Supplied data:

● ● ●

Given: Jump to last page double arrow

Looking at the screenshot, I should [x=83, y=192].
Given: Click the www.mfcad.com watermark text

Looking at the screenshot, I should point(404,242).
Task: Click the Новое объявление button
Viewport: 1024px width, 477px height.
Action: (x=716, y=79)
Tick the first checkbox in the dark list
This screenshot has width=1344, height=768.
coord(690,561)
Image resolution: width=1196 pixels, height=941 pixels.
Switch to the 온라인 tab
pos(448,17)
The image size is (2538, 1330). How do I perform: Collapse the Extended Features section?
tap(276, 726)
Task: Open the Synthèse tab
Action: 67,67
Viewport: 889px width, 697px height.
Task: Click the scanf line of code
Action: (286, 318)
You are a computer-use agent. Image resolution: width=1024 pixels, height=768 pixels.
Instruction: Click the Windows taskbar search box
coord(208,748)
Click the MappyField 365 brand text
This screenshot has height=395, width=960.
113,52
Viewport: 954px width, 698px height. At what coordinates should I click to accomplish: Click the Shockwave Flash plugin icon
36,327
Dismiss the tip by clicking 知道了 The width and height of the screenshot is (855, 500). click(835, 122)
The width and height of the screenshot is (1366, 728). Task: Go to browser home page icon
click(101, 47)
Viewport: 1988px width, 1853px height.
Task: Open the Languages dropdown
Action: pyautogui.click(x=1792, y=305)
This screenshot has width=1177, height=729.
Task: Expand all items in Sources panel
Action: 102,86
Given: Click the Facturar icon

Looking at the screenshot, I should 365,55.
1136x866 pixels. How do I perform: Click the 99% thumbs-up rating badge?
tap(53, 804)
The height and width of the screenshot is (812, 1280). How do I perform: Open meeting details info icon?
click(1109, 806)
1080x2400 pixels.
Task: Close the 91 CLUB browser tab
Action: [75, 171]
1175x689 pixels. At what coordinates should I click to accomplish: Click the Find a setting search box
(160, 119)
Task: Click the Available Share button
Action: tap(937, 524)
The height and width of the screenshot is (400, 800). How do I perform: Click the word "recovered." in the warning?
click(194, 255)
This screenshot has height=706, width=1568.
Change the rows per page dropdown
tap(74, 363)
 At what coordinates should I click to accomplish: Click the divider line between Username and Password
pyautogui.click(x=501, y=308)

● ● ●

Copy every one of the lines above word for word, keeping their order and leaving nothing out.

Complete response:
Given: Jump to last page double arrow

Looking at the screenshot, I should [x=83, y=192].
Given: Click the www.mfcad.com watermark text

Looking at the screenshot, I should point(404,242).
Task: Click the Новое объявление button
Viewport: 1024px width, 477px height.
Action: (x=716, y=79)
Tick the first checkbox in the dark list
This screenshot has width=1344, height=768.
coord(690,561)
Image resolution: width=1196 pixels, height=941 pixels.
Switch to the 온라인 tab
pos(448,17)
The image size is (2538, 1330). How do I perform: Collapse the Extended Features section?
tap(276, 726)
Task: Open the Synthèse tab
Action: 67,67
Viewport: 889px width, 697px height.
Task: Click the scanf line of code
Action: (286, 318)
You are a computer-use agent. Image resolution: width=1024 pixels, height=768 pixels.
Instruction: Click the Windows taskbar search box
coord(208,748)
Click the MappyField 365 brand text
This screenshot has height=395, width=960.
113,52
Viewport: 954px width, 698px height. At what coordinates should I click to accomplish: Click the Shockwave Flash plugin icon
36,327
Dismiss the tip by clicking 知道了 The width and height of the screenshot is (855, 500). click(835, 122)
The width and height of the screenshot is (1366, 728). Task: Go to browser home page icon
click(101, 47)
Viewport: 1988px width, 1853px height.
Task: Open the Languages dropdown
Action: pyautogui.click(x=1792, y=305)
This screenshot has width=1177, height=729.
Task: Expand all items in Sources panel
Action: 102,86
Given: Click the Facturar icon

Looking at the screenshot, I should 365,55.
1136x866 pixels. How do I perform: Click the 99% thumbs-up rating badge?
tap(53, 804)
The height and width of the screenshot is (812, 1280). How do I perform: Open meeting details info icon?
click(1109, 806)
1080x2400 pixels.
Task: Close the 91 CLUB browser tab
Action: [75, 171]
1175x689 pixels. At what coordinates should I click to accomplish: Click the Find a setting search box
(160, 119)
Task: Click the Available Share button
Action: tap(937, 524)
The height and width of the screenshot is (400, 800). How do I perform: Click the word "recovered." in the warning?
click(194, 255)
This screenshot has height=706, width=1568.
Change the rows per page dropdown
tap(74, 363)
 At what coordinates should I click to accomplish: Click the divider line between Username and Password
pyautogui.click(x=501, y=308)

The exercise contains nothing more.